Es verdad que, como matiza Javier Rosado, no resulta nada sencillo hacer llegar al empleado el mensaje de la compañía. El motivo, apunta, es el mismo que el que viven las marcas y los medios: atraer la atención de cualquier persona en un ambiente tan hiperestimulado exige un esfuerzo considerable.
De todos modos, Rosado recomienda apoyarse en dos grandes principios para implicar a la plantilla en la comunicación y la estrategia de la empresa. El primero, señala, es “escuchar al empleado, entender su individualidad dentro del colectivo (sobre todo ahora, donde es fácil que convivan diferentes generaciones en una misma empresa)”. El segundo, concluye, pasa por “tener la capacidad de hacerles partícipes del propósito de la compañía como hilo conductor y elemento cohesionador de todos ellos”. Precisamente porque los stakeholders suelen agruparse en comunidades, las empresas deben intentar que sean sus propios mensajes los que vertebren la comunidad que encarnan sus plantillas.

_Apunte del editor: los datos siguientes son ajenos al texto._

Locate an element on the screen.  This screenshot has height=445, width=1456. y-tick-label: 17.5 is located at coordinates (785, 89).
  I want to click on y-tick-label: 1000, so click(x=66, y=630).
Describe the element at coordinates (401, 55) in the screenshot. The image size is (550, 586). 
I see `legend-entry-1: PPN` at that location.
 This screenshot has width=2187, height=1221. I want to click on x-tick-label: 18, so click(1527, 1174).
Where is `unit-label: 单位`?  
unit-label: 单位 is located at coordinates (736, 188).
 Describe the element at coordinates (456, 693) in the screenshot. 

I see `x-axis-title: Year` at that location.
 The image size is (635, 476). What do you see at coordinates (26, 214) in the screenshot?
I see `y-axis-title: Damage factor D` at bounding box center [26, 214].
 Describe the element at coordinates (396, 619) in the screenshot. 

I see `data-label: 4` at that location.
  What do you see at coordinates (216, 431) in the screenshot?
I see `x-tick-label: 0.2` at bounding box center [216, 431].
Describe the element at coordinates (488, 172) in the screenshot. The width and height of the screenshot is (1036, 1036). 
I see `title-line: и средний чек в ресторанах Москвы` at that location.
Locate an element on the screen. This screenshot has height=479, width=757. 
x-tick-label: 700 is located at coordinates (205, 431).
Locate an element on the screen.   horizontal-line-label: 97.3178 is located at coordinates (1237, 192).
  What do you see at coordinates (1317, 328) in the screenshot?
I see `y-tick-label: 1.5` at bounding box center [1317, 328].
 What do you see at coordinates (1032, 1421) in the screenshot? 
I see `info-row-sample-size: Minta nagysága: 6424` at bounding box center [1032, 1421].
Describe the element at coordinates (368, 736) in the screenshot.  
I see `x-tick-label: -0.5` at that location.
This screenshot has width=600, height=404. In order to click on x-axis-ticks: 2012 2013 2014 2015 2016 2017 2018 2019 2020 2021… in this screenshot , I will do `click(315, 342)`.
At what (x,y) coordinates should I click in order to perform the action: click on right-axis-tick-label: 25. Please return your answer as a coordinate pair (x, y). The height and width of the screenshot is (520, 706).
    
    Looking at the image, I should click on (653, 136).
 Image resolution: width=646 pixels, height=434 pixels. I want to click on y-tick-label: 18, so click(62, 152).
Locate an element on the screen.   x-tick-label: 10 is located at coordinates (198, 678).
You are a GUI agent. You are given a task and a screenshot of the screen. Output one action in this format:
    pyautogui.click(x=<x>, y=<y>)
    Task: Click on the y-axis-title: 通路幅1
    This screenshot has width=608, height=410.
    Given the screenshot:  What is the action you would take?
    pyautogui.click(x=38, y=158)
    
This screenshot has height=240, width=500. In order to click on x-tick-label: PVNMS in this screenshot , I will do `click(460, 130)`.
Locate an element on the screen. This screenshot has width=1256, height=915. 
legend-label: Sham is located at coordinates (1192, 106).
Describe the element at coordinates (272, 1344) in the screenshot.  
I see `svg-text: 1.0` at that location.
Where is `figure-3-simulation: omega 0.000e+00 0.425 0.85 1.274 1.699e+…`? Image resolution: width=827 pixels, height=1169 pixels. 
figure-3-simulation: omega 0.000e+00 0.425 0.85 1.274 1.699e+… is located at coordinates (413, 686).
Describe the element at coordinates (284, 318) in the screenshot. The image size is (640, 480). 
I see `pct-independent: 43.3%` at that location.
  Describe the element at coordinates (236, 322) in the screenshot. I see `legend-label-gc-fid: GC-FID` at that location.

Es verdad que las crisis reputacionales que sufren las empresas no tienen por qué provenir únicamente de sus empleados. A veces, como afirma Óscar Iniesta, socio y director sénior de LLYC, “es evidente que un activista es capaz de generar en la actualidad un potente nuevo estado de opinión”. Para reaccionar rápidamente y evitar males mayores, señala, “una metódica política de escucha activa con el constante análisis de escenarios y previsión de respuesta puede mantener a los comunicadores de las compañías alerta y entrenados ante circunstancias en un principio imprevisibles”. Sin embargo, apagar incendios no es suficiente cuando parte de los fuegos que han dañado el nombre de la empresa podrían haberse evitado. Eva Pedrol apuesta por una estrategia de prevención que pivote en torno a la confianza con los stakeholders, aunque reconoce que el “entorno líquido y de cambios constantes en el que estamos inmersos” ha hecho mucho más difícil conseguirla. Aun así hay que intentarlo y, para ello, concluye, “la transparencia y la ética son ingredientes indispensables”.